The past 48 hours in MD have been an about face, weather wise. We have gone from cold rain/snow mix to sunny 60 degree weather with the grass getting greener by the minute. I already have my first blister from raking and I’m thrilled.

I have blogged so much about the weather in the past 2 months, I have bored myself. Forgive me, please?

I am old. Only old people obsess about the weather.

I think I have been struggling with SAD (seasonal affective disorder). It’s made me sad and mad.

But today, I am officially moving on and that calls for a celebration of the first order-my favorite way to mark the changing of any season…a purse change.

It’s a girl thing, I know. Only women understand how this small change can bring on happy.

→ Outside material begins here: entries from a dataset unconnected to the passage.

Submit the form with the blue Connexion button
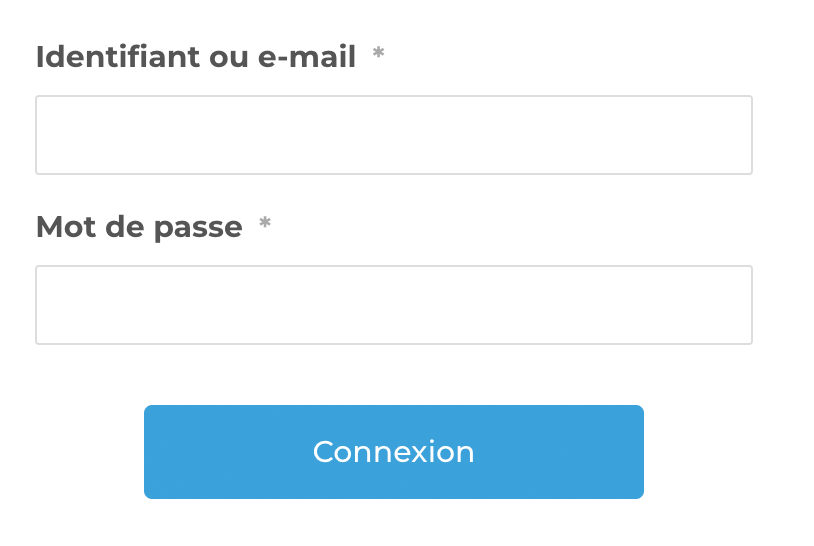This screenshot has height=546, width=814. 393,452
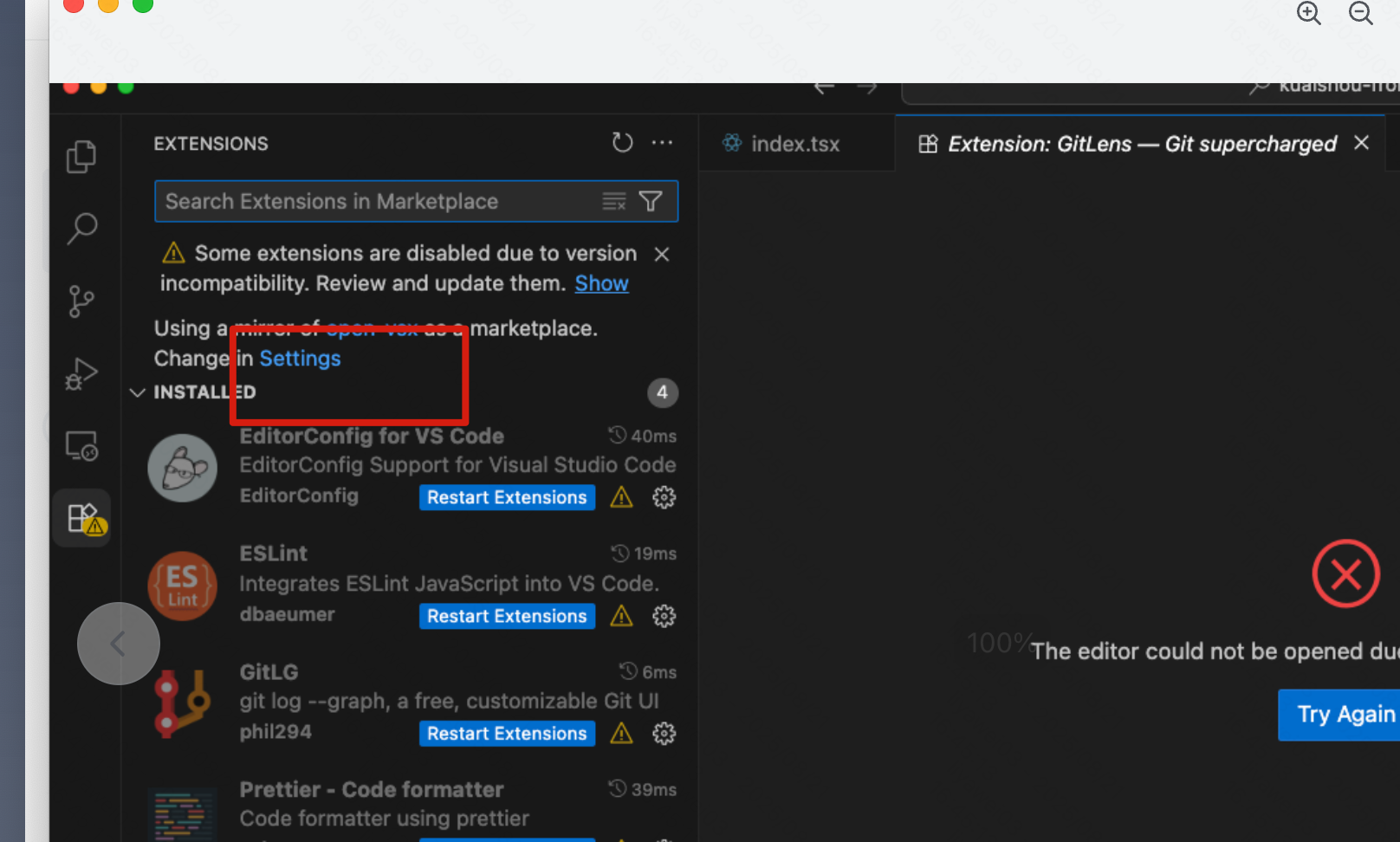Viewport: 1400px width, 842px height.
Task: Click the Settings link for marketplace
Action: pyautogui.click(x=300, y=359)
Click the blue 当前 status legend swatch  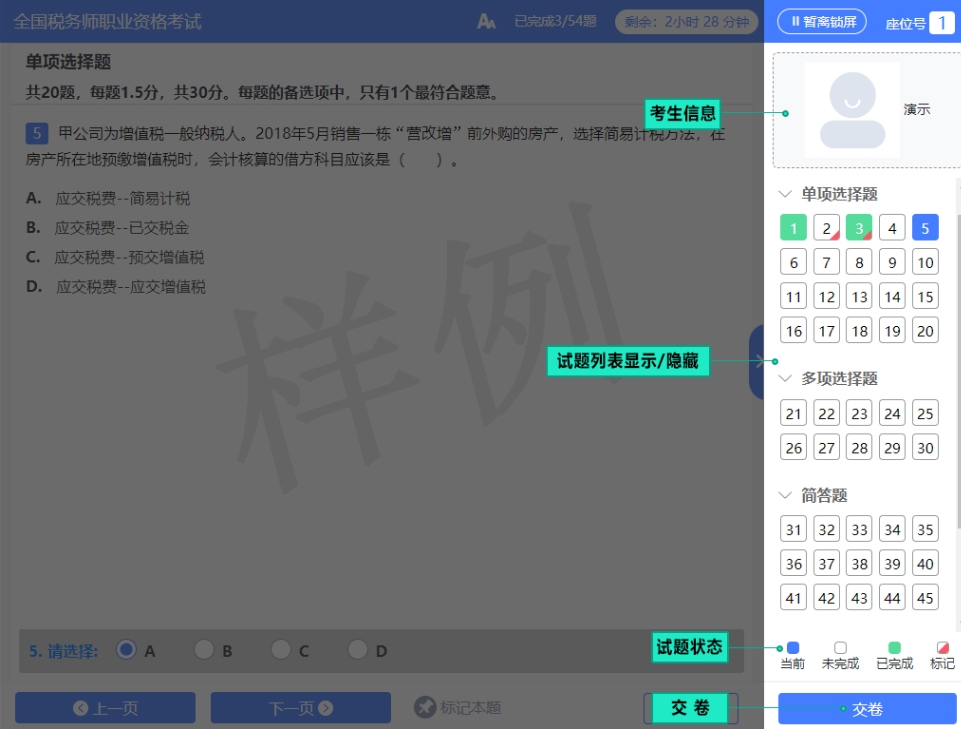tap(793, 648)
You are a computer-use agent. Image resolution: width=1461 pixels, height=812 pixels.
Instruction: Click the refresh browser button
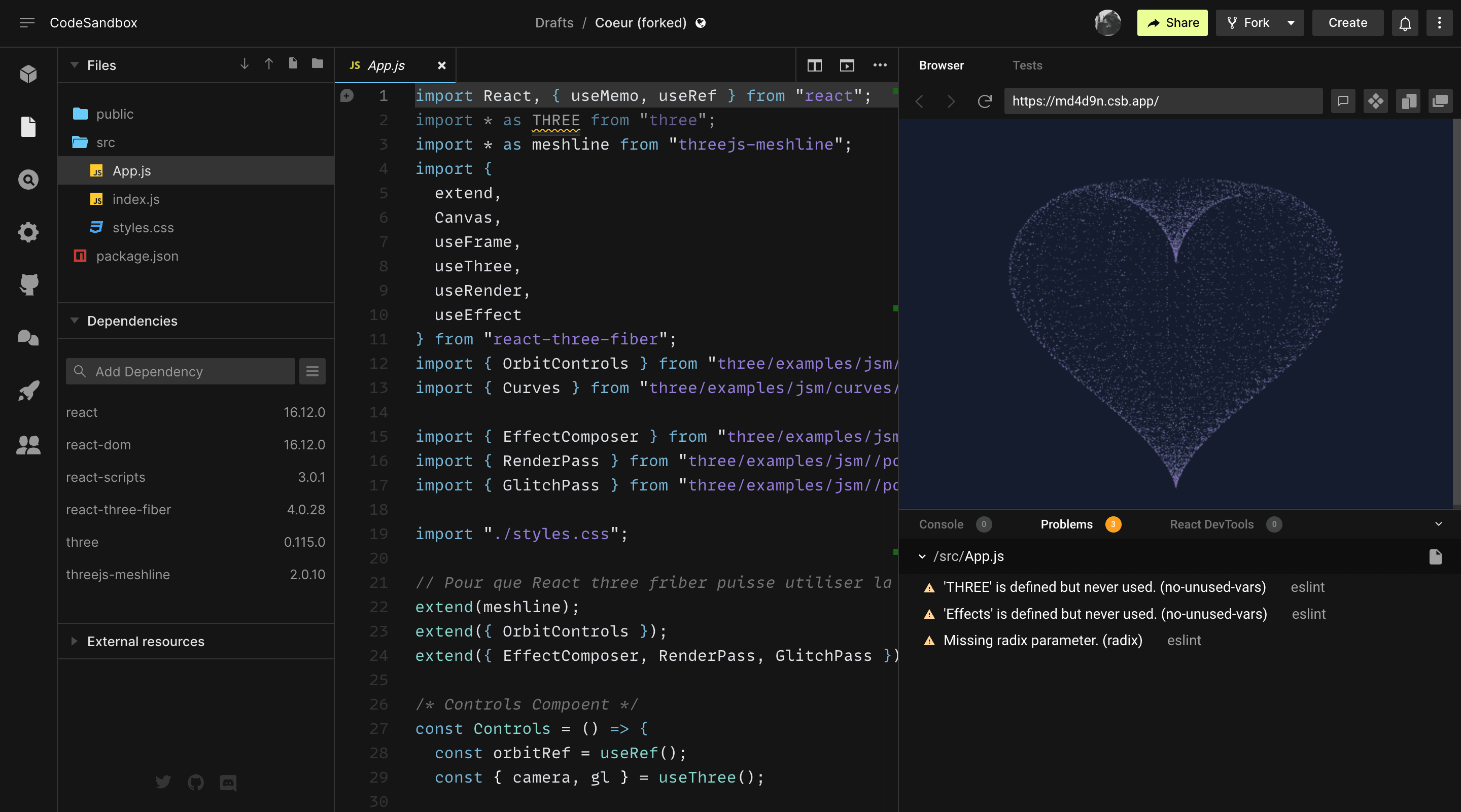coord(984,100)
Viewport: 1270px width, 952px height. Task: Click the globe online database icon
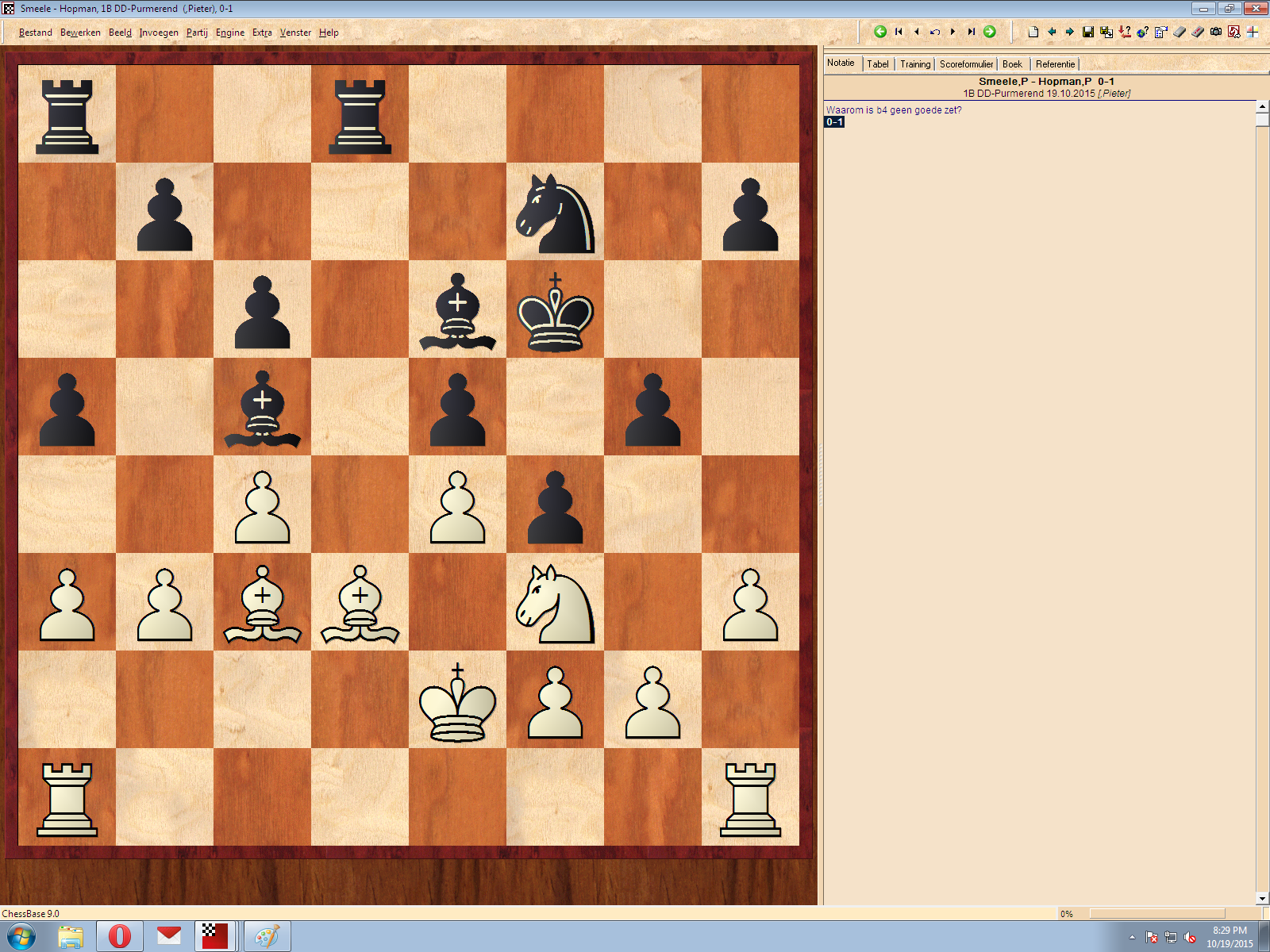pos(1142,32)
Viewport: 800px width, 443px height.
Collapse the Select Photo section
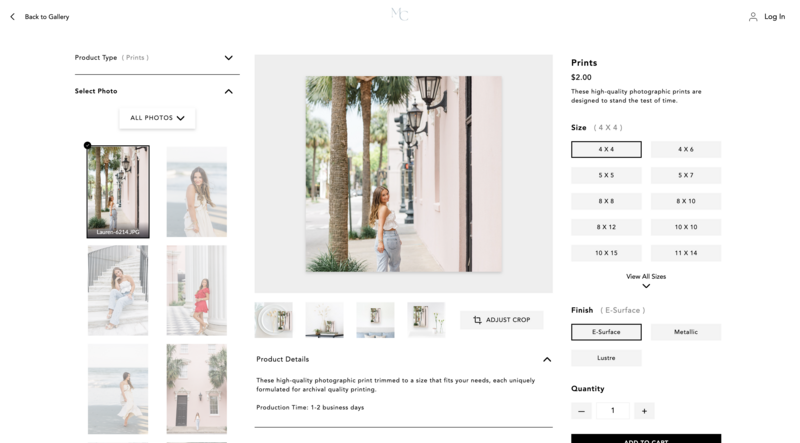pyautogui.click(x=228, y=91)
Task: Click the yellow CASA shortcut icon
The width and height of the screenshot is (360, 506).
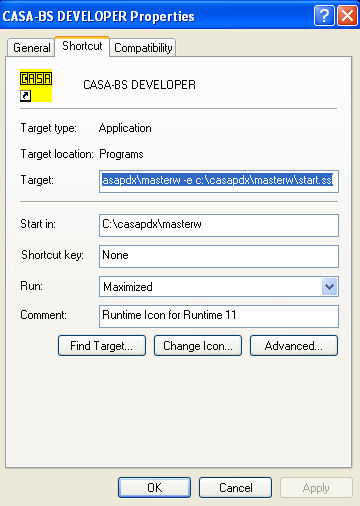Action: tap(36, 85)
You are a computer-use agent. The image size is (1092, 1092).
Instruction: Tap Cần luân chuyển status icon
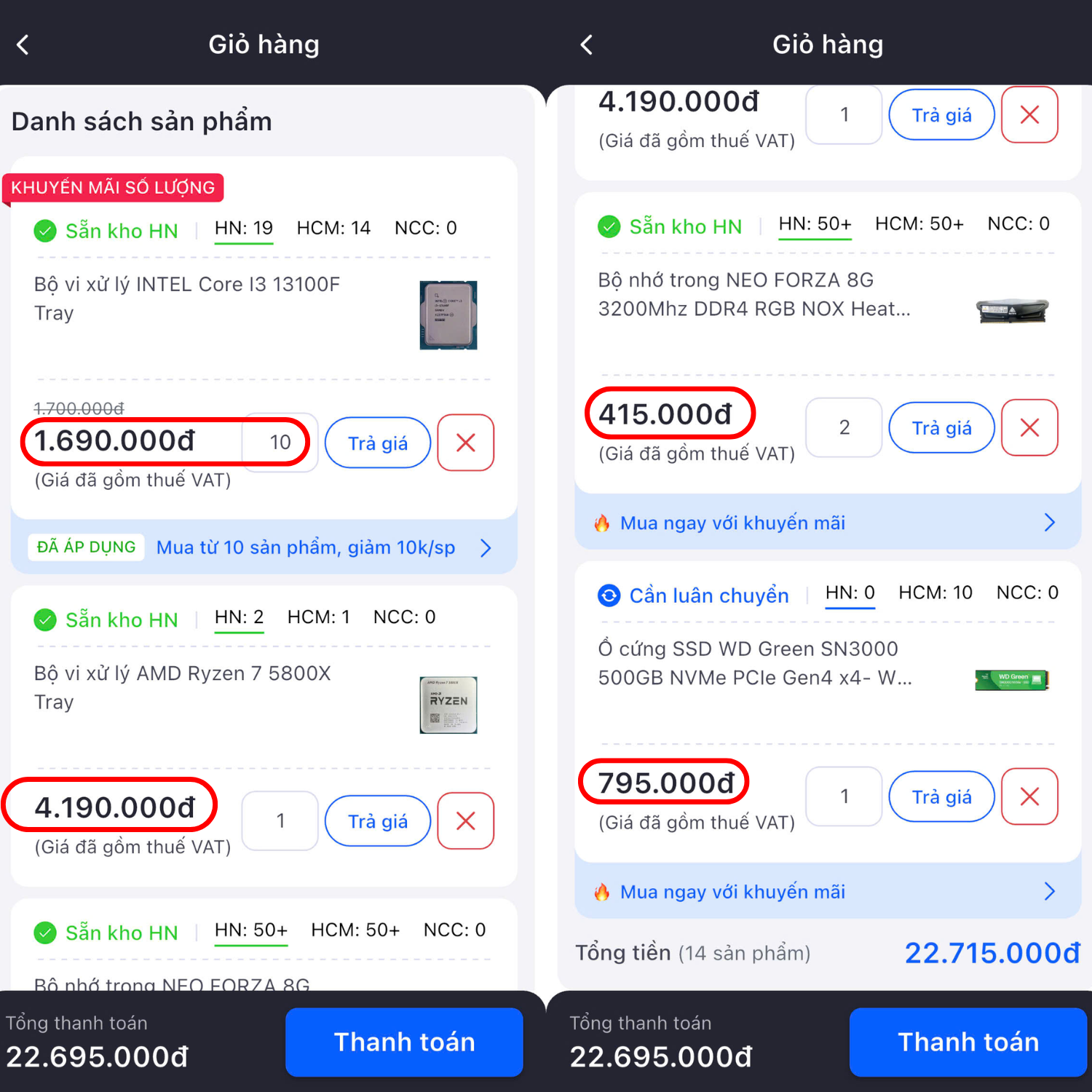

Like my other purses, it’s big enough to hold Delaware AND my iPad. Bonus: IT’S ORANGE!

Orange is the happiest color, don’t you think? I love it so much that I end up throwing caution to the wind and make fashion purchases that some might deem questionable.

Not me. I LOVE orange. Every shade of it. If I lived in Tennessee this would hardly raise an eyebrow. It has a little to do with my favorite SEC football team, but mostly it’s just that vibrant color.

I mean…who really wears orange in the middle of winter?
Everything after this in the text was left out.